Viele Kinder von Schaustellern reisen mit ihren Eltern von Festlatz zu Festplatz – und wechseln deshalb dauernd die Schule. Beim Cannstatter Volksfest lernen sie erstmals alle zusammen. Ein Beispiel, das Schule machen soll.

Stuttgart - Unscheinbar ist die Tür. Verborgen für Unwissende. Versteckt in einer langen mit Graffiti besudelten Betonwand am Rande des Wasens. Doch wer sie öffnet, betritt eine andere Welt. Draußen drehen sich die Karussells, werben die Rekommandeure an den Losbuden um Kunden, wirbeln Musikfetzen umher, nimmt der Rummel Fahrt auf. Hier drinnen sitzen gut 30 Kinder an Tischen, stecken die Köpfe in Bücher und Laptops, arbeiten in einem Seminar über den „Freischütz“, lernen lesen oder Winkel zu berechnen. Willkommen in der Wasenschule.

 

Mittendrin ist Michael Widmann, er ist Bereichslehrer für Kinder und Jugendliche von beruflich Reisenden. So heißt das offiziell. Gemeint sind die Kinder von Schaustellern, Artisten und Zirkusleuten. Oder fahrendes Volk, wie man sich selbstironisch nennt. Es gibt auch die bösartige Variante davon. „Zigeuner!“ Das hören die Kinder von Niccolo Weiß oft, wenn sie in eine neue Schule kommen. Sie stammen aus Thüringen, reisen fast das ganze Jahr. Auf gut und gerne 30 verschiedene Schulen sehen Giordano (13), Giorgio (10) und Giulia (7) im Jahr. Zwar bekommen sie von ihrer Heimatschule ein Tagebuch mit, also Aufgaben, die sie abarbeiten sollen. „Doch meine Kinder sind nur eine Woche da, die Lehrer haben mit ihren Schülern genug zu tun“, sagt Weiß. Also bekämen sie ein Blatt Papier und Stifte in die Hand gedrückt zum Malen. Schlimmer aber noch sei, dass die Kinder stets aufs Neue Außenseiter seien. „Wir sind immer die Schausteller-Deppen.“ Die Kinder werden gehänselt, wehren sich und werden so erst recht zu Außenseitern. In der Wasenschule sind sie unter sich und werden gefördert. Mit erstaunlichem Ergebnis. Weiß: „Am dritten Tag hier haben meine Kinder mich geweckt und gesagt: Aufstehen, wir wollen in die Schule!“

Langer Kampf für die Wasenschule

So hatten sich das die Schausteller gewünscht, die seit Jahren für die Wasenschule gekämpft haben. Viele schicken ihr Kind ins Internat. Doch das ist teuer. Nicht jeder kann sich das leisten. Und nicht jeder will seine Kinder nur in den Ferien sehen. Also reist der Nachwuchs mit von Festplatz zu Festplatz. Und geht auf die Schulen am Ort. Die Kinder vom Wasen wurden bisher in fünf Cannstatter Schulen unterrichtet.

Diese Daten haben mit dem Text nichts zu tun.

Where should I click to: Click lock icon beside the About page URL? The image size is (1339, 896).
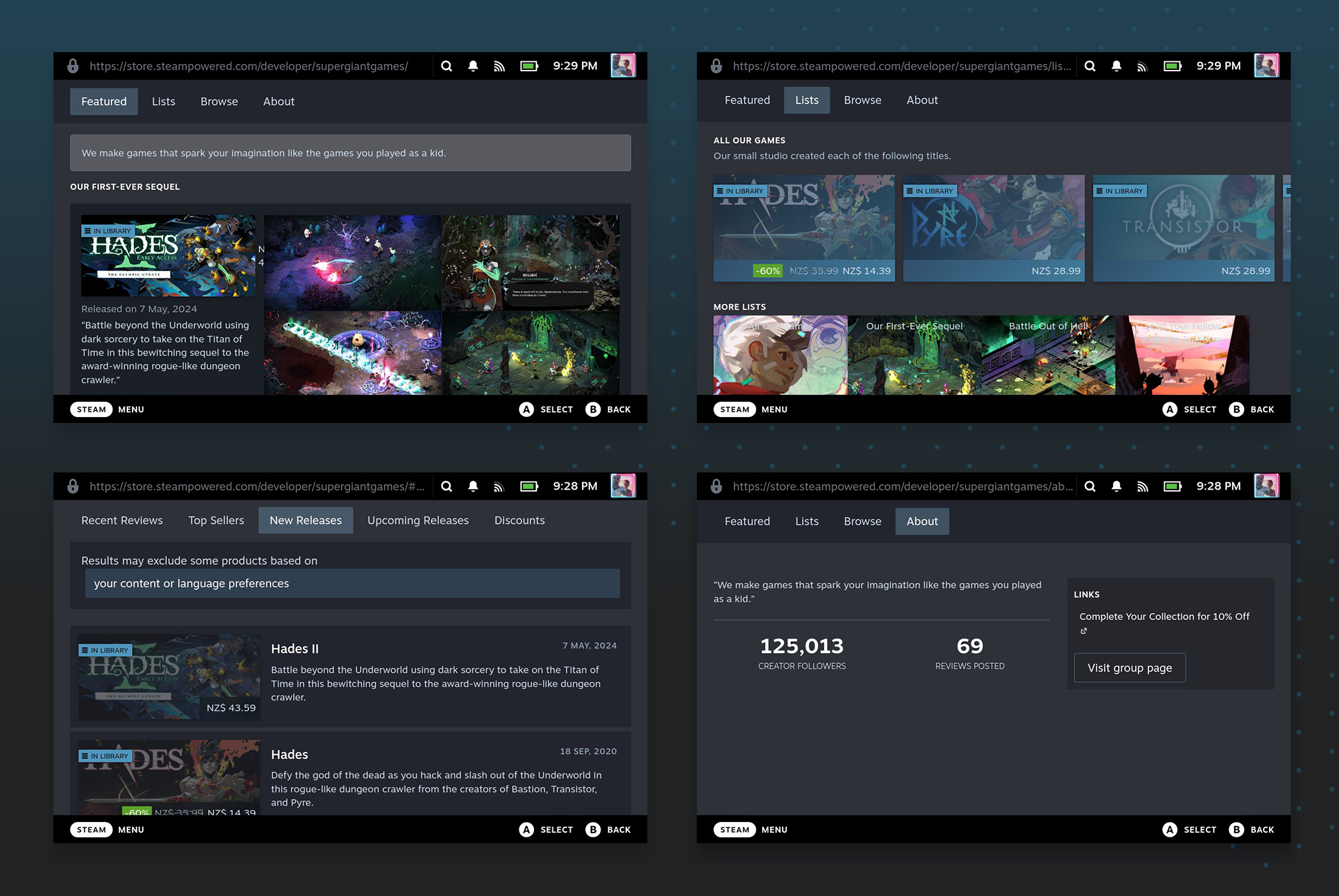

Nun sind sie alle zusammen in der Wasenschule, offiziell eine Außenstelle der Eichendorffschule. Gemeinsam mit den Schaustellerpfarrern hatte sich Widmann für diese im Land einmalige Lösung eingesetzt. Die Feuerwehr überließ der Schule einen Raum, und „wir haben Gott sei Dank das Wohlwollen des Kultusministeriums“.

So kommen auch andere Bereichslehrer aus Baden-Württemberg nach Stuttgart, um die 30 Kinder im Alter von sechs bis 16 Jahren zu unterrichten. „Eine Kollegin übernachtet hier in der Jugendherberge“, sagt Widmann, eine andere steht morgens um 5 Uhr in Wildbad auf, um pünktlich in der Schule zu sein. Mit dabei sind zwei Studenten der Pädagogischen Hochschule und verschiedene pensionierte Lehrer, insgesamt sind sie acht ehrenamtliche Helfer.

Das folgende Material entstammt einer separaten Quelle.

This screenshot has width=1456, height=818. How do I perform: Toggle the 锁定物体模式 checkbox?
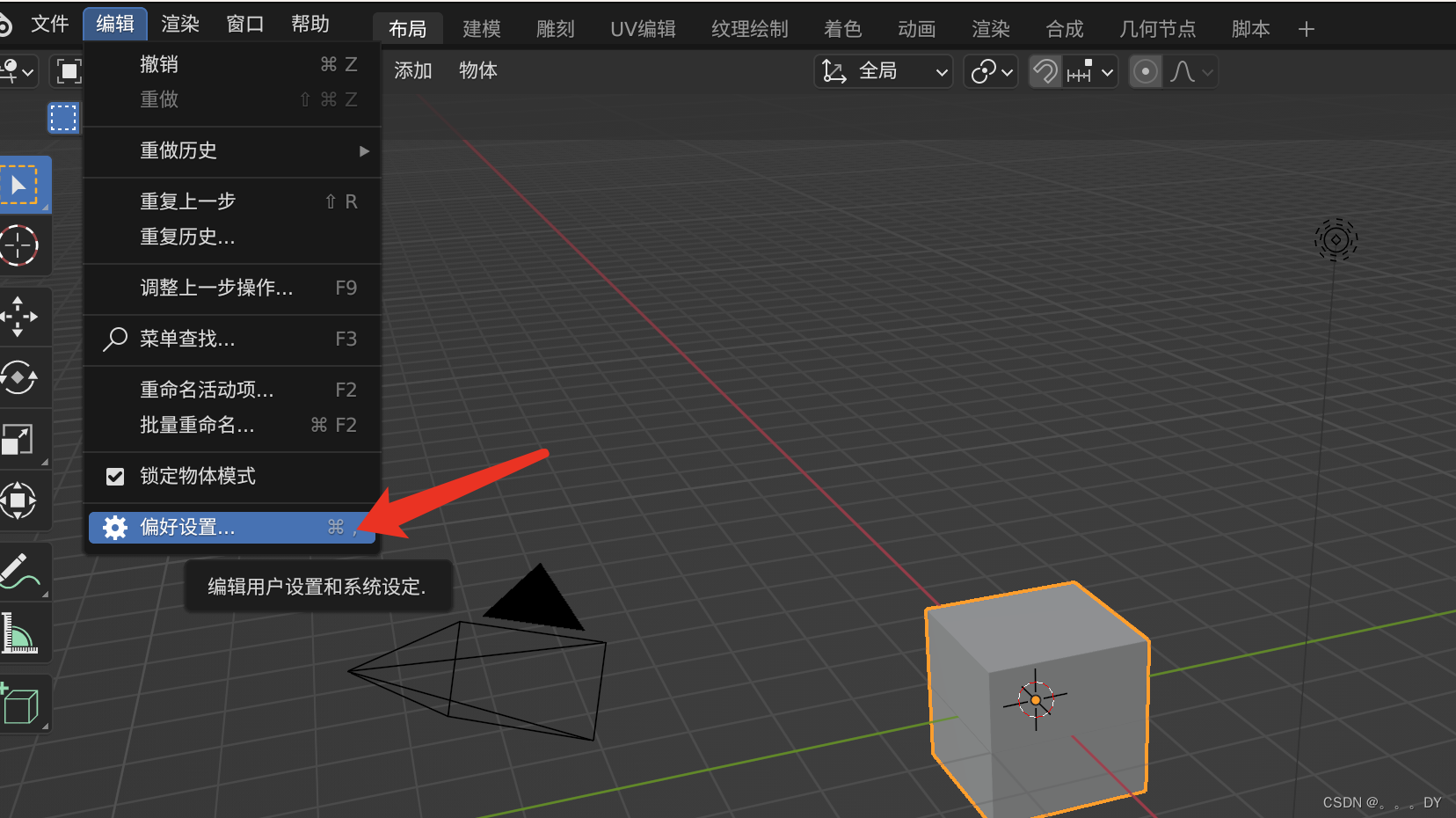pyautogui.click(x=115, y=476)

Schausteller legen Wert auf Bildung

„Es ist unglaublich, was wir hier für einen Schatz an Wissen haben“, sagt Widmann. So hatten die Lehrer aus Thüringen ihren Schülern aufgetragen, eine Hausarbeit über die Oper „Freischütz“ von Carl Maria von Weber zu schreiben. Einer der Pensionäre war Musiklehrer und ist Instrumentenbauer. Er brachte seine Klarinette mit, spielte Stücke vor. Am Ende waren die Kinder so begeistert, dass sie unbedingt in die Oper gehen möchten. „Das ist ein sehr individuelles Lernen“, sagt Widmann, „jeder sitzt in der ersten Reihe.“

Früher, da schien Bildung Nebensache in der Branche. Da war wichtig, dass die Kinder Saltos schlagen, Karussells reparieren oder Laster fahren konnten. Goethe rezitieren und Logarithmen rechnen, brauchte man selten im Zirkuszelt und auf Festplätzen. Das hat sich geändert. Es gibt zu viele Schausteller, nicht jeder wird das Geschäft seiner Eltern übernehmen und davon leben können. Und wenn, wird er mit Hemdsärmeligkeit nicht weiterkommen. Zu leicht verheddert man sich sonst zwischen all den Verordnungen und Vorgaben von Finanzamt, TÜV, Gewerbeamt oder Lebensmittelkontrolleuren.

„Ich hatte an einem Zirkus ein richtig gescheites Mädchen“, erinnert sich Widmann, „da musste ich die Eltern überzeugen, dass sie Abitur machen darf.“ Mit Erfolg. Heute ist sie Juristin. Und sitzt im Urlaub immer noch an der Zirkuskasse.

Widmann reiste einst vier Jahre lang als Pädagoge mit dem Circus Krone, unterrichtete zwölf Kinder in einem Schulwagen. So könnte er sich durchaus vorstellen, wieder auf Reisen zu gehen. Die Schausteller haben bei der Firma Mack ein Wohnmobil besorgt, ausgebaut als Klassenzimmer. In Hessen und Nordrhein-Westfalen gibt es eine solche fahrende Schule bereits, sie kommt auf die größeren Festplätze.

Im Kultusministerium prüft man derzeit, ob dies auch im Land möglich wäre. Die 13 Jahre alte Lisa wünscht sich das sehnlichst. „Die Schulwechsel sind nicht schön“, sagt sie, „hier sind wir zusammen und bekommen alles erklärt, bis wir es verstehen.“

Dann schlägt es 12 Uhr. Die Schule ist zu Ende. Draußen erwacht der Rummel.